Task
The response should contain every record, reproduced exactly.
====
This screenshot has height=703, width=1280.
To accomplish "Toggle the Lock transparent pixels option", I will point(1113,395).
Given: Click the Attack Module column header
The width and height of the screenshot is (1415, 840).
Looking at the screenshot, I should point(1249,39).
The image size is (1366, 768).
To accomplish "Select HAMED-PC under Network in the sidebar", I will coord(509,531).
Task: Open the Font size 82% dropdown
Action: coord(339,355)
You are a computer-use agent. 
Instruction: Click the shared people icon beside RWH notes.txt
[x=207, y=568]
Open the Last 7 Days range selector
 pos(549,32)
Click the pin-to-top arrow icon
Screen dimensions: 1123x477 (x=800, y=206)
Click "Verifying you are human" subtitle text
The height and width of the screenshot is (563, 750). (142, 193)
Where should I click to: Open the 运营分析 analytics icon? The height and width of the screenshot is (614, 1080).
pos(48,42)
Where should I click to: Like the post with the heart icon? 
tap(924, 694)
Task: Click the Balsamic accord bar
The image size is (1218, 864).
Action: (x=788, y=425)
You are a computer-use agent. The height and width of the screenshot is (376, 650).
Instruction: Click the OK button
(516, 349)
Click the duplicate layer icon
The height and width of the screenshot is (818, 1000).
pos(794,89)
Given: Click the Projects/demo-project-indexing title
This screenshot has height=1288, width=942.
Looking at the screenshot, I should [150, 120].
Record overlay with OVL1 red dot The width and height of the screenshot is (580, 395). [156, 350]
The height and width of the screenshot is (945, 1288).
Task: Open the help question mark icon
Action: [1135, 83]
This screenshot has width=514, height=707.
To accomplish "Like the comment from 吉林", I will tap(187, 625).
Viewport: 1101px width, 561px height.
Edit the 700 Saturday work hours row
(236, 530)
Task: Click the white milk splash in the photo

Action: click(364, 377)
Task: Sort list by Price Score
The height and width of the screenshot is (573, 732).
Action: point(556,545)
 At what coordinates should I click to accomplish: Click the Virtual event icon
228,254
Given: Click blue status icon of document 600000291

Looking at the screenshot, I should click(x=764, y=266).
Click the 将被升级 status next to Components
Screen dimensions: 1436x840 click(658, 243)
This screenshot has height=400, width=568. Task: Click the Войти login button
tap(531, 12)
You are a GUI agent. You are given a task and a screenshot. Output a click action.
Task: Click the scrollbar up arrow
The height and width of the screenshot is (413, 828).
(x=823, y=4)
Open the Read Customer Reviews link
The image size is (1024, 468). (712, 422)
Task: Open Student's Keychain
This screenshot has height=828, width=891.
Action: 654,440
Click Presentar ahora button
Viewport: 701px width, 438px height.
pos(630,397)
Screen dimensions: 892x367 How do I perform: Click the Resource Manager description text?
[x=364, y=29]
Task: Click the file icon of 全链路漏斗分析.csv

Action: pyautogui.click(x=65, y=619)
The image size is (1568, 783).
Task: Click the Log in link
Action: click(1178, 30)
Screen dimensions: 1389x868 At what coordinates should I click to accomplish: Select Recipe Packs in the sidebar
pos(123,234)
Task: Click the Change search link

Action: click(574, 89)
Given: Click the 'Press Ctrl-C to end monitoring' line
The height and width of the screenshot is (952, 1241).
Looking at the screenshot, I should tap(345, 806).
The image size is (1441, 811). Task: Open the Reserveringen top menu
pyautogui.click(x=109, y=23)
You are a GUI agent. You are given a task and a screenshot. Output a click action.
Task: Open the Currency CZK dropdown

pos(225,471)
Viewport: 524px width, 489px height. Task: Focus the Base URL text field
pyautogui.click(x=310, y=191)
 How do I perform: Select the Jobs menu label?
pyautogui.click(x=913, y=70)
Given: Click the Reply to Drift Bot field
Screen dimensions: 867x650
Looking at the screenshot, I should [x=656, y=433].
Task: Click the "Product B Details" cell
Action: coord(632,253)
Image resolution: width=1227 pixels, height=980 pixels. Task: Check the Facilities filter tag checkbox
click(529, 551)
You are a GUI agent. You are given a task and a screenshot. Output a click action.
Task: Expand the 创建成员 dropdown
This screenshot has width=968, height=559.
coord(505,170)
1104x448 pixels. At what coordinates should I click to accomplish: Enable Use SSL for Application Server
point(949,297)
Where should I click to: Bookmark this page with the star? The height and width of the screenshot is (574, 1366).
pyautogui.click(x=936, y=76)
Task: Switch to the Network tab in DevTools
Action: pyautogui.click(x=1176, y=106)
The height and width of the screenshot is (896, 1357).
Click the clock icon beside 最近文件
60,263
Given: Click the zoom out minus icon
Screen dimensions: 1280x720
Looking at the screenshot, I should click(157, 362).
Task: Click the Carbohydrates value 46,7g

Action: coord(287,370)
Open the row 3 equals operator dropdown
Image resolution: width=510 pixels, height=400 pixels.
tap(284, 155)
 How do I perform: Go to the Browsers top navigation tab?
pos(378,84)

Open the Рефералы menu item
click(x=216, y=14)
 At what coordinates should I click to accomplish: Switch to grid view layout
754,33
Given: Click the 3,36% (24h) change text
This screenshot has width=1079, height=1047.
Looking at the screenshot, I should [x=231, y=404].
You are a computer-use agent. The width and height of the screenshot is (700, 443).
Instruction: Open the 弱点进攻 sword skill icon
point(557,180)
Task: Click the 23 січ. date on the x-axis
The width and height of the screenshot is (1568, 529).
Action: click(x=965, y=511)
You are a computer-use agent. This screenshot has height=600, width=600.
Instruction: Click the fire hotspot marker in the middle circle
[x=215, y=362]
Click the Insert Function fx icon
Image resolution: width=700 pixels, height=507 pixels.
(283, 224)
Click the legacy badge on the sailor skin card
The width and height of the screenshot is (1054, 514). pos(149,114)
====
Task output
This screenshot has height=703, width=1280.
To accomplish "Toggle the Lock transparent pixels option", I will point(1113,395).
Given: Click the Attack Module column header
The width and height of the screenshot is (1415, 840).
Looking at the screenshot, I should point(1249,39).
The image size is (1366, 768).
To accomplish "Select HAMED-PC under Network in the sidebar", I will coord(509,531).
Task: Open the Font size 82% dropdown
Action: coord(339,355)
You are a computer-use agent. 
Instruction: Click the shared people icon beside RWH notes.txt
[x=207, y=568]
Open the Last 7 Days range selector
 pos(549,32)
Click the pin-to-top arrow icon
Screen dimensions: 1123x477 (x=800, y=206)
Click "Verifying you are human" subtitle text
The height and width of the screenshot is (563, 750). (142, 193)
Where should I click to: Open the 运营分析 analytics icon? The height and width of the screenshot is (614, 1080).
pos(48,42)
Where should I click to: Like the post with the heart icon? 
tap(924, 694)
Task: Click the Balsamic accord bar
The image size is (1218, 864).
Action: (x=788, y=425)
You are a computer-use agent. The height and width of the screenshot is (376, 650).
Instruction: Click the OK button
(516, 349)
Click the duplicate layer icon
The height and width of the screenshot is (818, 1000).
pos(794,89)
Given: Click the Projects/demo-project-indexing title
This screenshot has height=1288, width=942.
Looking at the screenshot, I should [150, 120].
Record overlay with OVL1 red dot The width and height of the screenshot is (580, 395). [156, 350]
The height and width of the screenshot is (945, 1288).
Task: Open the help question mark icon
Action: [1135, 83]
This screenshot has width=514, height=707.
To accomplish "Like the comment from 吉林", I will tap(187, 625).
Viewport: 1101px width, 561px height.
Edit the 700 Saturday work hours row
(236, 530)
Task: Click the white milk splash in the photo

Action: click(364, 377)
Task: Sort list by Price Score
The height and width of the screenshot is (573, 732).
Action: point(556,545)
 At what coordinates should I click to accomplish: Click the Virtual event icon
228,254
Given: Click blue status icon of document 600000291

Looking at the screenshot, I should click(x=764, y=266).
Click the 将被升级 status next to Components
Screen dimensions: 1436x840 click(658, 243)
This screenshot has height=400, width=568. Task: Click the Войти login button
tap(531, 12)
You are a GUI agent. You are given a task and a screenshot. Output a click action.
Task: Click the scrollbar up arrow
The height and width of the screenshot is (413, 828).
(x=823, y=4)
Open the Read Customer Reviews link
The image size is (1024, 468). (712, 422)
Task: Open Student's Keychain
This screenshot has height=828, width=891.
Action: 654,440
Click Presentar ahora button
Viewport: 701px width, 438px height.
pos(630,397)
Screen dimensions: 892x367 How do I perform: Click the Resource Manager description text?
[x=364, y=29]
Task: Click the file icon of 全链路漏斗分析.csv

Action: pyautogui.click(x=65, y=619)
The image size is (1568, 783).
Task: Click the Log in link
Action: click(1178, 30)
Screen dimensions: 1389x868 At what coordinates should I click to accomplish: Select Recipe Packs in the sidebar
pos(123,234)
Task: Click the Change search link

Action: click(574, 89)
Given: Click the 'Press Ctrl-C to end monitoring' line
The height and width of the screenshot is (952, 1241).
Looking at the screenshot, I should tap(345, 806).
The image size is (1441, 811). Task: Open the Reserveringen top menu
pyautogui.click(x=109, y=23)
You are a GUI agent. You are given a task and a screenshot. Output a click action.
Task: Open the Currency CZK dropdown

pos(225,471)
Viewport: 524px width, 489px height. Task: Focus the Base URL text field
pyautogui.click(x=310, y=191)
 How do I perform: Select the Jobs menu label?
pyautogui.click(x=913, y=70)
Given: Click the Reply to Drift Bot field
Screen dimensions: 867x650
Looking at the screenshot, I should [x=656, y=433].
Task: Click the "Product B Details" cell
Action: coord(632,253)
Image resolution: width=1227 pixels, height=980 pixels. Task: Check the Facilities filter tag checkbox
click(529, 551)
You are a GUI agent. You are given a task and a screenshot. Output a click action.
Task: Expand the 创建成员 dropdown
This screenshot has width=968, height=559.
coord(505,170)
1104x448 pixels. At what coordinates should I click to accomplish: Enable Use SSL for Application Server
point(949,297)
Where should I click to: Bookmark this page with the star? The height and width of the screenshot is (574, 1366).
pyautogui.click(x=936, y=76)
Task: Switch to the Network tab in DevTools
Action: pyautogui.click(x=1176, y=106)
The height and width of the screenshot is (896, 1357).
Click the clock icon beside 最近文件
60,263
Given: Click the zoom out minus icon
Screen dimensions: 1280x720
Looking at the screenshot, I should click(157, 362).
Task: Click the Carbohydrates value 46,7g

Action: coord(287,370)
Open the row 3 equals operator dropdown
Image resolution: width=510 pixels, height=400 pixels.
tap(284, 155)
 How do I perform: Go to the Browsers top navigation tab?
pos(378,84)

Open the Рефералы menu item
click(x=216, y=14)
 At what coordinates should I click to accomplish: Switch to grid view layout
754,33
Given: Click the 3,36% (24h) change text
This screenshot has width=1079, height=1047.
Looking at the screenshot, I should [x=231, y=404].
You are a computer-use agent. The width and height of the screenshot is (700, 443).
Instruction: Open the 弱点进攻 sword skill icon
point(557,180)
Task: Click the 23 січ. date on the x-axis
The width and height of the screenshot is (1568, 529).
Action: click(x=965, y=511)
You are a computer-use agent. This screenshot has height=600, width=600.
Instruction: Click the fire hotspot marker in the middle circle
[x=215, y=362]
Click the Insert Function fx icon
Image resolution: width=700 pixels, height=507 pixels.
(283, 224)
Click the legacy badge on the sailor skin card
The width and height of the screenshot is (1054, 514). pos(149,114)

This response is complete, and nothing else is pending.